"Poor France! The Branches are broken, but the Trunk still holds."

By Daumier in "Charivari."

It is not strange that during these years American cartoonists concerned themselves but little with matters outside of their own country. For more than a decade after the close of the Franco-Prussian War there were very few episodes which assumed international importance, and still fewer in which the United States had any personal interest. France was amply occupied in recovering from the effects of her exhaustive struggle; United Germany was undergoing the process of crystallizing into definite form. Europe, as a whole, had no more energy than was needed to attend to domestic affairs and to keeping a jealous eye upon English ambition in Egypt and Russian aggression in the Balkan States. For some little time after the French Commune echoes of that internecine struggle were still to be found in the work of caricaturists, both in France and Germany. Before taking final leave of that veteran French artist, Honoré Daumier, it seems necessary to allude briefly to a few of the cartoons of that splendidly tragic series of his old age dealing with the France which, having undergone the horrors of the Germanic invasion and of the Commune, is shattered but not broken, and begins to look forward with wistful eyes to a time when she shall have recovered her strength and her prosperity. One of the most striking of these cartoons represents France as a deep-rooted tree which has been bent and rent by the passing whirlwind. "Poor France!
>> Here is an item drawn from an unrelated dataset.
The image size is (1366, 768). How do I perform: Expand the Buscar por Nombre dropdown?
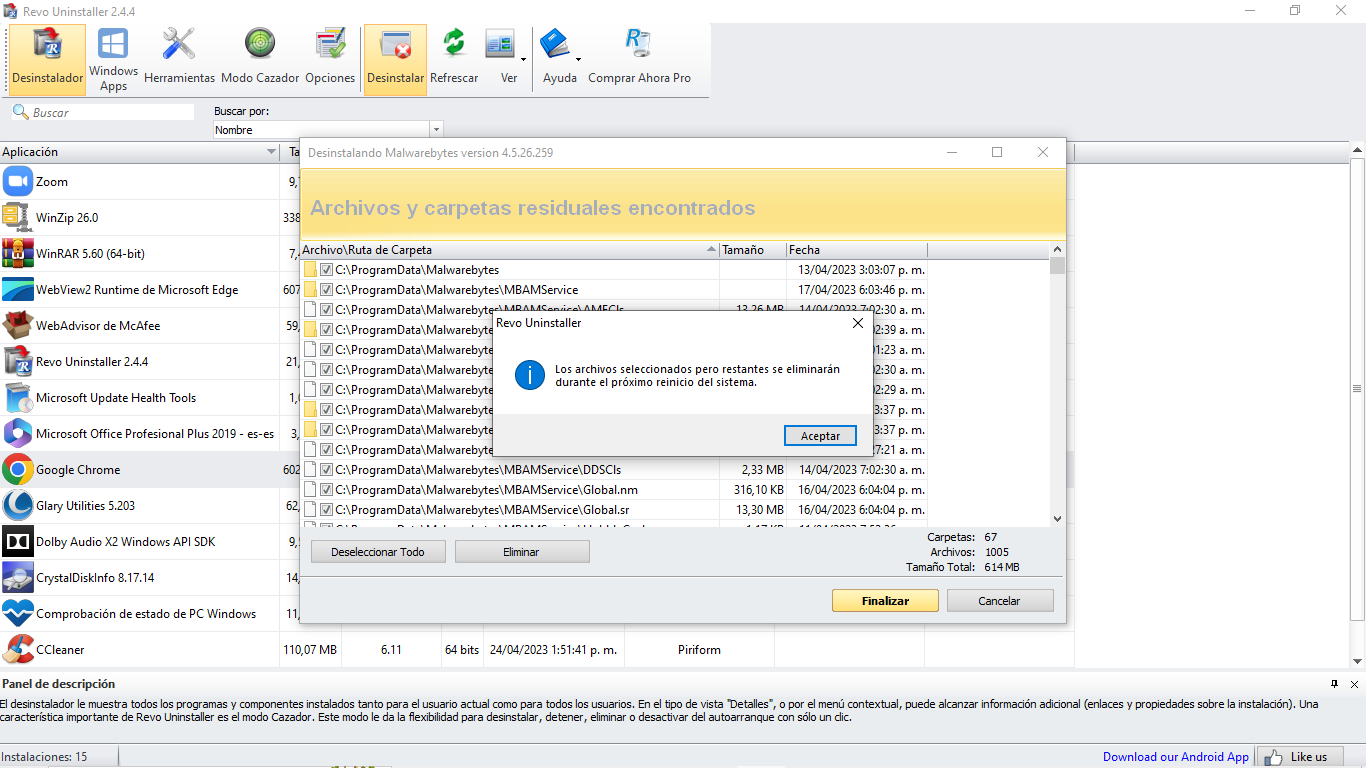[435, 130]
The branches are broken, but the trunk holds always." Simple as the design is, the artist by countless touches of light and of shadow has given it a somber significance which long remains in the memory. It was to Napoleon that Daumier bitterly ascribed the misfortunes of La Patrie, and in these cartoons he lost no opportunity of attacking Napoleonic legend. Stark and dead, nailed to the Book of History is the Imperial eagle. "You will remain outside, nailed fast on the cover, a hideous warning to future generations of Frenchmen," is Daumier's moral. Of brighter nature is the cartoon called "The New Year." It represents the dawning of 1872, and portrays France sweeping away the last broken relics of her period of disaster.
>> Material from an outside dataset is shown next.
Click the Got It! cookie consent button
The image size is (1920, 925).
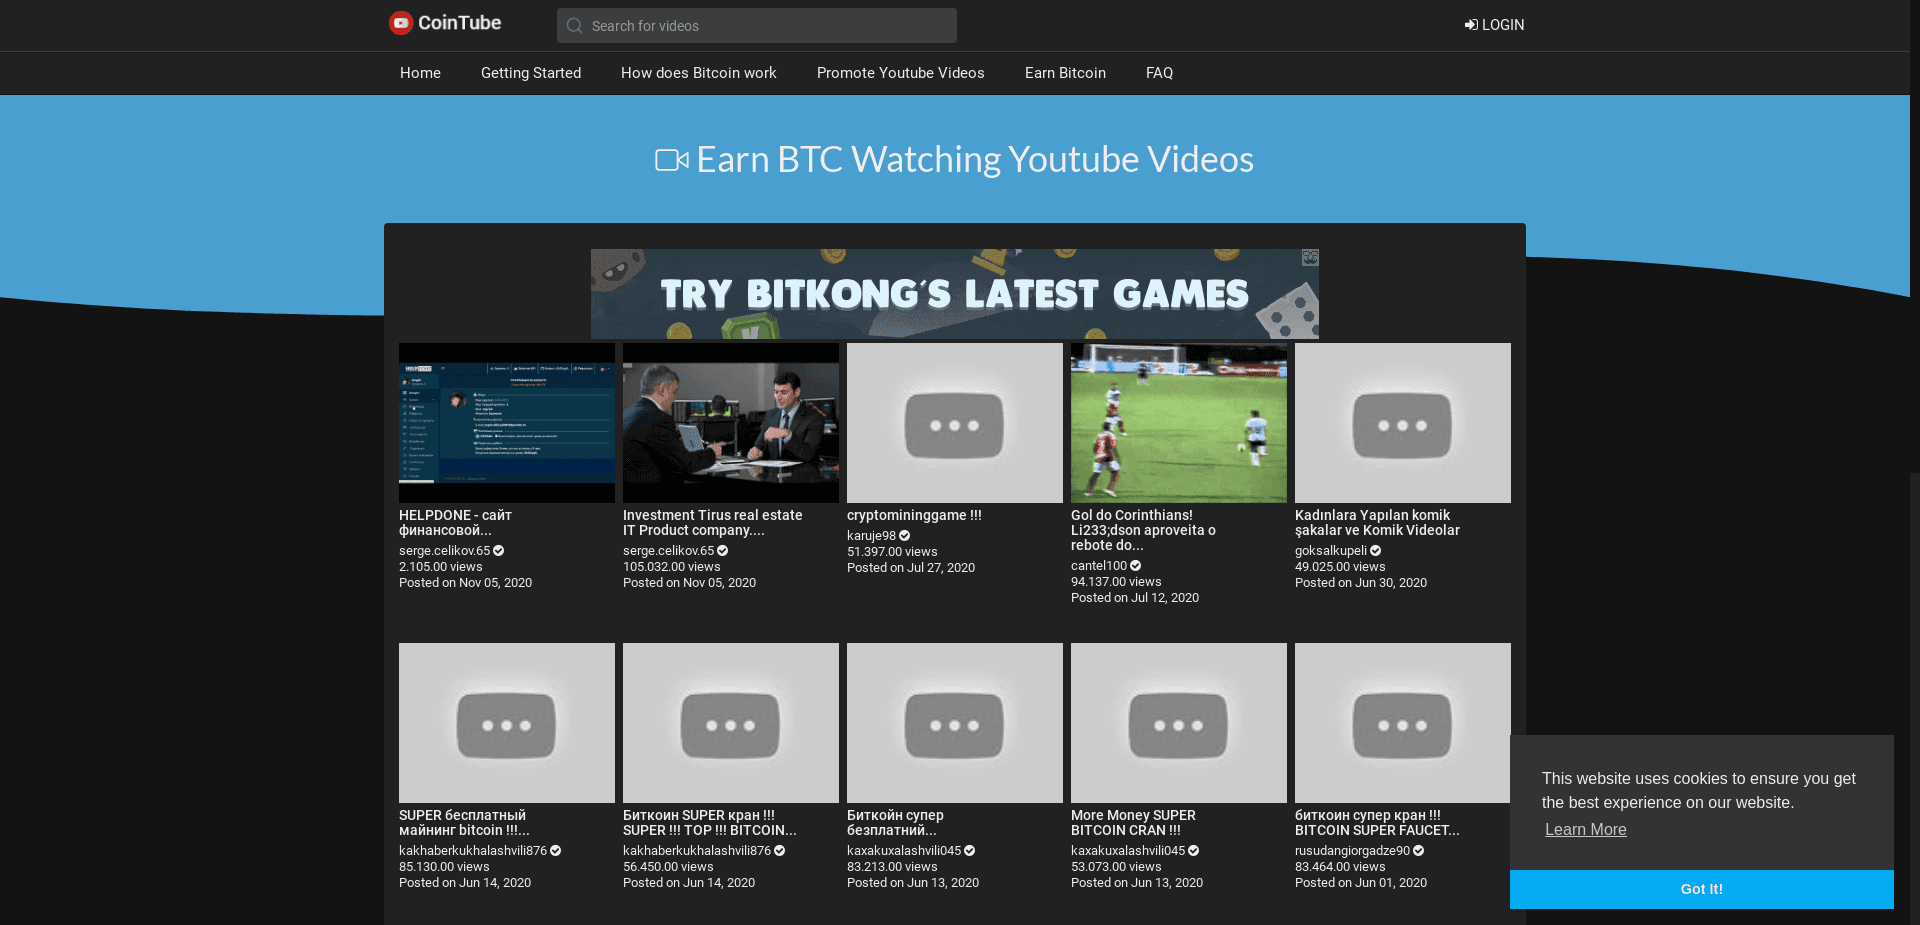1701,889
"You shall stay there, nailed to the Cover, a Warning to Future Generations of Frenchmen."

By Daumier in "Charivari."

In Germany, also, one finds a few tardy cartoons bearing upon Napoleon III. Even in the Fliegende Blätter, a periodical which throughout its history has confined itself, with few exceptions, to social satire, perennial skits upon the dignified Herr Professor, the self-important young lieutenant, the punctilious university student, one famous cartoon appeared late in the year 1871, entitled "The Root of All Evil." It portrayed Napoleon III., as a gigantic, distorted vegetable of the carrot or turnip order, his flabby features distended into tuberous rotundity, the familiar hall-mark of his sweeping mustache and imperial lengthened grotesquely into the semblance of a threefold root. Still better known is a series of cartoons which ran through half a dozen numbers of the Fliegende Blätter, entitled "The Franco-Prussian War: A Tragedy in Five Acts," in which the captions are all clever applications of lines from Schiller's "Maid of Orleans". As compared with the work of really great cartoonists, this series has little to make it memorable. But as an expression of a victorious nation's good-natured contempt, its tendency to view the whole fierce struggle of 1870-71 as an amusing farce enacted by a company of grotesque marionettes, it is not without significance and interest.